As our eyes adjust, the contours of the chamber begin to resolve in the meager light. The floor stretches out in a roughly circular shape, the center dominated by what can only be described as a settlement—crude shelters constructed from salvaged materials, arranged in a vaguely ordered pattern around a central open space. Evidence of long-term habitation surrounds us: discarded clothing, containers repurposed from modern hiking gear, tattered tarps strung up to create private spaces.

“They’ve been living here,” I say, the realization settling cold in my stomach. “Not just existing. But living.”

Aubrey moves toward the nearest shelter, a structure cobbled together from broken tent poles and weather-beaten fabric. She crouches at its entrance, shining her light inside.

“Look at this,” she calls, her voice tight with tension.

I join her, peering into the small space. Inside lies a pallet of filthy blankets and rags, arranged with clear purpose as a bed. Beside it, a small collection of objects are carefully displayed on a flat stone: a tarnished locket, a man’s watch with a cracked face, a child’s plastic toy—a horse, its paint mostly worn away.

Reminds me of Duke.

“Possessions,” Aubrey says softly. “Mementos.”

“Or trophies,” I counter grimly, unable to ignore the implication. “From their victims.”

She straightens, sweeping her light across the settlement. “This suggests a level of intelligence, of organization. Nathaniel or Lainey. They’ve maintained enough of their humanity to create shelter, to collect and arrange objects with meaning.”

“Different stages, maybe,” I suggest, examining a pile of modern hiking equipment—torn backpacks, single boots, broken trekking poles—gathered near one of the larger shelters. “The longer they’ve been transformed, the more they retain or recover. Hank and Red are newly changed. But these others…Nate called them the originals. They’re different.”

Perhaps they can even be reasoned with.

Perhaps that’s our way out of here.

“Some of these items look decades old,” Aubrey notes, carefully lifting a metal canteen of a design I haven’t seen since my grandfather’s day. “And look at this.”

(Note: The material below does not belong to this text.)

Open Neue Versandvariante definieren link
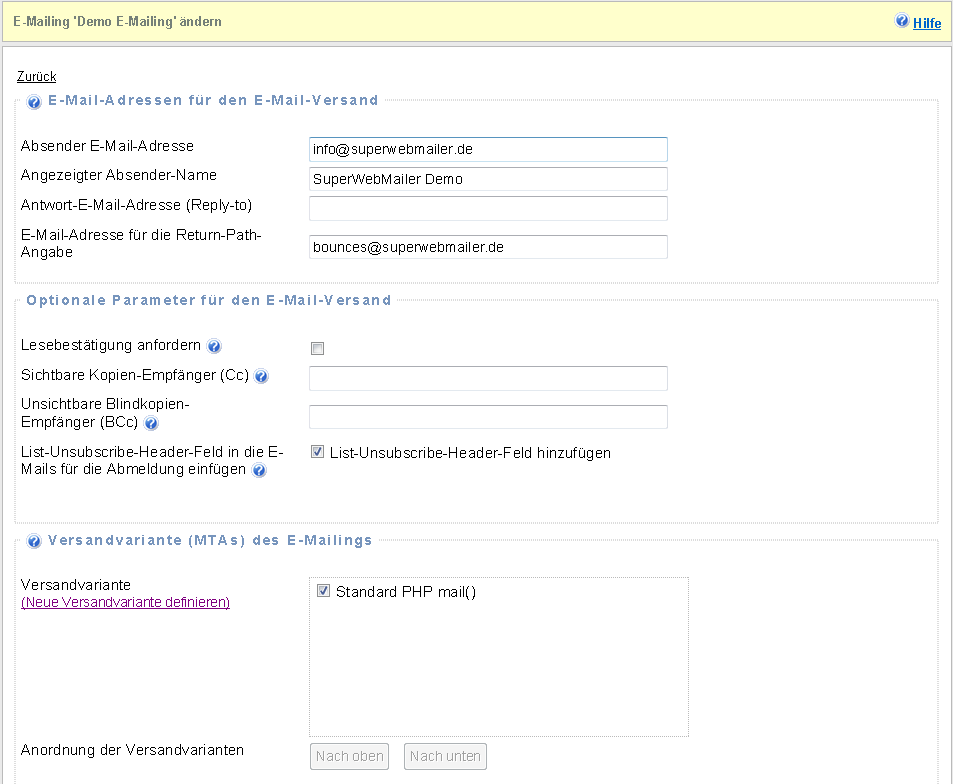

Her light illuminates a far section of the chamber where the evidence of habitation becomes progressively older, more primitive. Structures made from branches and animal hides. Tools fashioned from bone and stone. Artifacts that speak of generations of occupation, stretching back far longer than seems possible.

“This can’t be right,” I mutter, crouching to examine what appears to be a handmade clay pot, its surface decorated with crude symbols that echo the marks Lainey left. “The Donner Party incident was only 175 years ago. These artifacts look fuckin’ prehistoric.”